▸ **Work task**: Where the line with "The image size is (930, 794)." appears below, start writing out lines exactly, and finish with the line with "Expand the Enabled", which is included; write out nothing else.

--- Entries supplied Enclosed Below ---

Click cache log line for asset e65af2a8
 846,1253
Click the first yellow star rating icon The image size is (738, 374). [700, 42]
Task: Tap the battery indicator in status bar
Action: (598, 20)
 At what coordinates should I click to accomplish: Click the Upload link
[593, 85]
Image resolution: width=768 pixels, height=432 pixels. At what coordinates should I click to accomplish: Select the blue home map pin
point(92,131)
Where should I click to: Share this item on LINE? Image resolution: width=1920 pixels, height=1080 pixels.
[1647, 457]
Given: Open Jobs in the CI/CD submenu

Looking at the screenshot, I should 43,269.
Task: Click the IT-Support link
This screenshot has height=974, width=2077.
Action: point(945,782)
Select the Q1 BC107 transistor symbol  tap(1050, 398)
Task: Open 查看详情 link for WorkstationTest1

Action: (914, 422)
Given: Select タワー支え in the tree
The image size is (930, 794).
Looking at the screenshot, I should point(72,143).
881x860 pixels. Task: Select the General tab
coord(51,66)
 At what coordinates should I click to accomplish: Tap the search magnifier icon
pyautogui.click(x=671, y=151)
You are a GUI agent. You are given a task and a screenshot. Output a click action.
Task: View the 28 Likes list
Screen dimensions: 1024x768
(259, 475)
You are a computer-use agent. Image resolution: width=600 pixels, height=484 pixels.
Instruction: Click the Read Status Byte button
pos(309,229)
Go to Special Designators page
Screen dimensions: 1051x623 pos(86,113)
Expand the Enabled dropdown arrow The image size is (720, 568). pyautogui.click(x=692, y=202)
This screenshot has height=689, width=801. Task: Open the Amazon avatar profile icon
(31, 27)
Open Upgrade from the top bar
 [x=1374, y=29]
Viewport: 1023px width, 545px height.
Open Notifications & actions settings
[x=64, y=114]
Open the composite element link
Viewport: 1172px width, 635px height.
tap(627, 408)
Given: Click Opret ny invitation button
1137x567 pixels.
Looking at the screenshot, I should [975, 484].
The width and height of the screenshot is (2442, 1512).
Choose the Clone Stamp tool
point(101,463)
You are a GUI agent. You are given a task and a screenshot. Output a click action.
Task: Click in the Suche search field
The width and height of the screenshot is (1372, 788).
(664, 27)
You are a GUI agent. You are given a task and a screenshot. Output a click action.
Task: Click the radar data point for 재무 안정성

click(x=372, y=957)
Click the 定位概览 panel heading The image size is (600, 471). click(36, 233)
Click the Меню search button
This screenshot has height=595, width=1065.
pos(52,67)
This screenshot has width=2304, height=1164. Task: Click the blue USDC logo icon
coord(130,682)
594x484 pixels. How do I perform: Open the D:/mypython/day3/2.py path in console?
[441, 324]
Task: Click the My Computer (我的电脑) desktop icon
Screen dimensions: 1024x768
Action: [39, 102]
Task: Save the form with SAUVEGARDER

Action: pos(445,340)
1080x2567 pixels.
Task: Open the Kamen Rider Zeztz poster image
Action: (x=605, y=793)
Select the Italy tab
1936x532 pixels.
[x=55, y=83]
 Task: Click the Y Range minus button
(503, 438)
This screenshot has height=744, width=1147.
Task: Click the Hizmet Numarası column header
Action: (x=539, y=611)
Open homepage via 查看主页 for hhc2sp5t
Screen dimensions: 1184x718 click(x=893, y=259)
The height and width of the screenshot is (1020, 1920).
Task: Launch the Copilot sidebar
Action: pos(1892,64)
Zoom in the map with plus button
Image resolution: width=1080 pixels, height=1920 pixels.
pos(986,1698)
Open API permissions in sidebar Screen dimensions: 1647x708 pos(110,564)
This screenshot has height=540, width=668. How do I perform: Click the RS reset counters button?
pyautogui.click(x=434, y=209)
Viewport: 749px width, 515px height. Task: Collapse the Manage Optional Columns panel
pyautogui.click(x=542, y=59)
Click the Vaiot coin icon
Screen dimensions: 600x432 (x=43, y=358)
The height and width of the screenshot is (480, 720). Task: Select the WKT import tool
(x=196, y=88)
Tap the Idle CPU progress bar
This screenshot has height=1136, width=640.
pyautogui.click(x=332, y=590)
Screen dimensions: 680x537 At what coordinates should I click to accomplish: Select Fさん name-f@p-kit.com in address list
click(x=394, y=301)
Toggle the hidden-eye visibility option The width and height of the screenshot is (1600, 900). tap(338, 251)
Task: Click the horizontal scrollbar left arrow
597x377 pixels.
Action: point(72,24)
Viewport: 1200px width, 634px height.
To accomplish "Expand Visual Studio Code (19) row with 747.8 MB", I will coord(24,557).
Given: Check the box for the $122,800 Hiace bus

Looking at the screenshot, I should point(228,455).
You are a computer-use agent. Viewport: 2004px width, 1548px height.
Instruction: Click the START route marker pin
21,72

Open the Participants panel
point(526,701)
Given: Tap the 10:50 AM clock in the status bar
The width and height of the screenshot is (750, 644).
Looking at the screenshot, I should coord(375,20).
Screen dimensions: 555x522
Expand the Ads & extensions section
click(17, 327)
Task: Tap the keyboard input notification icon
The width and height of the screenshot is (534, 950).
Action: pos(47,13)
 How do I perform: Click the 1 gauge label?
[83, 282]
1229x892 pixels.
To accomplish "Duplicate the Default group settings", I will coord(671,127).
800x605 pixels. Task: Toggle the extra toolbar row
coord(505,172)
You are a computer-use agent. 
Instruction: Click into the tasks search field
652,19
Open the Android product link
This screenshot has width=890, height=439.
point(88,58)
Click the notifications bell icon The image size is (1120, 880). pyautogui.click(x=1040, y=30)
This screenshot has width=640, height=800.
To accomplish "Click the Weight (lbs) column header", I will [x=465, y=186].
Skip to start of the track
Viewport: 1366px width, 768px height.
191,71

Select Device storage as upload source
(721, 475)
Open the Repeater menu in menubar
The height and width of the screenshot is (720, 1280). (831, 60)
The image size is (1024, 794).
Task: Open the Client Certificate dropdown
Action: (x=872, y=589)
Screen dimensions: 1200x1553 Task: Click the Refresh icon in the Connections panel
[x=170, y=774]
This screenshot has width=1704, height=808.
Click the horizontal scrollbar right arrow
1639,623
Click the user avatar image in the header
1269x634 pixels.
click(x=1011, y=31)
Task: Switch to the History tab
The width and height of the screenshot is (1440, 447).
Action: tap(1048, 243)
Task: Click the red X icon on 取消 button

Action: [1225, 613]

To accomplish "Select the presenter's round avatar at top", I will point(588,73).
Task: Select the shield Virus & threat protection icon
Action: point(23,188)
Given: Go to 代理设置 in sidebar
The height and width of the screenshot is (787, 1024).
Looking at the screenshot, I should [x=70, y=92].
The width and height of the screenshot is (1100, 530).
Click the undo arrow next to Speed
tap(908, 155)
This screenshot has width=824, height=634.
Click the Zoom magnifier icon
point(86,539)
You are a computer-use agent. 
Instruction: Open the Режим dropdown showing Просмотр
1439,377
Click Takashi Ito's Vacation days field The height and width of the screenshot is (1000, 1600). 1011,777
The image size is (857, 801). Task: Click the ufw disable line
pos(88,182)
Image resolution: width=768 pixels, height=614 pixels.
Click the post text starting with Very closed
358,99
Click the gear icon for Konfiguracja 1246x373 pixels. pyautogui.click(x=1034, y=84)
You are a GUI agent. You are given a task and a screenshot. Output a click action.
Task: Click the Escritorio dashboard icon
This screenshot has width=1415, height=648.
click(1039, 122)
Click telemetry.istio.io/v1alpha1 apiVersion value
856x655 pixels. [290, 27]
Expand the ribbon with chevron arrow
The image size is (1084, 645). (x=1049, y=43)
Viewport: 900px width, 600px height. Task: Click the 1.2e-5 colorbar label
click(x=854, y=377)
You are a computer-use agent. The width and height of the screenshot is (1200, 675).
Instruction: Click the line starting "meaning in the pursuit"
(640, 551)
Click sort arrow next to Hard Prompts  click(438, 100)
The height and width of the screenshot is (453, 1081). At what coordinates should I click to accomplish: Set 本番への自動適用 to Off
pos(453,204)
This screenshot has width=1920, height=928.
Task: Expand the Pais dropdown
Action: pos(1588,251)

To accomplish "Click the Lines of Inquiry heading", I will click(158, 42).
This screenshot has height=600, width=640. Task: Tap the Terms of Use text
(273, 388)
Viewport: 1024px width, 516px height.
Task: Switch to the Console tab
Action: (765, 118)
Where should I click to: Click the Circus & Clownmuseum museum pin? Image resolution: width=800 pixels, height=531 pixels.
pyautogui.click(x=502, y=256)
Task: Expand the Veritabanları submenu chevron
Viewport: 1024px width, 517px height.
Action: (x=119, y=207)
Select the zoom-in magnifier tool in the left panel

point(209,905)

--- End of Enclosed Entries supplied ---

▸ **Expected answer**:
The image size is (930, 794).
Looking at the screenshot, I should point(72,143).
881x860 pixels. Task: Select the General tab
coord(51,66)
 At what coordinates should I click to accomplish: Tap the search magnifier icon
pyautogui.click(x=671, y=151)
You are a GUI agent. You are given a task and a screenshot. Output a click action.
Task: View the 28 Likes list
Screen dimensions: 1024x768
(259, 475)
You are a computer-use agent. Image resolution: width=600 pixels, height=484 pixels.
Instruction: Click the Read Status Byte button
pos(309,229)
Go to Special Designators page
Screen dimensions: 1051x623 pos(86,113)
Expand the Enabled dropdown arrow The image size is (720, 568). pyautogui.click(x=692, y=202)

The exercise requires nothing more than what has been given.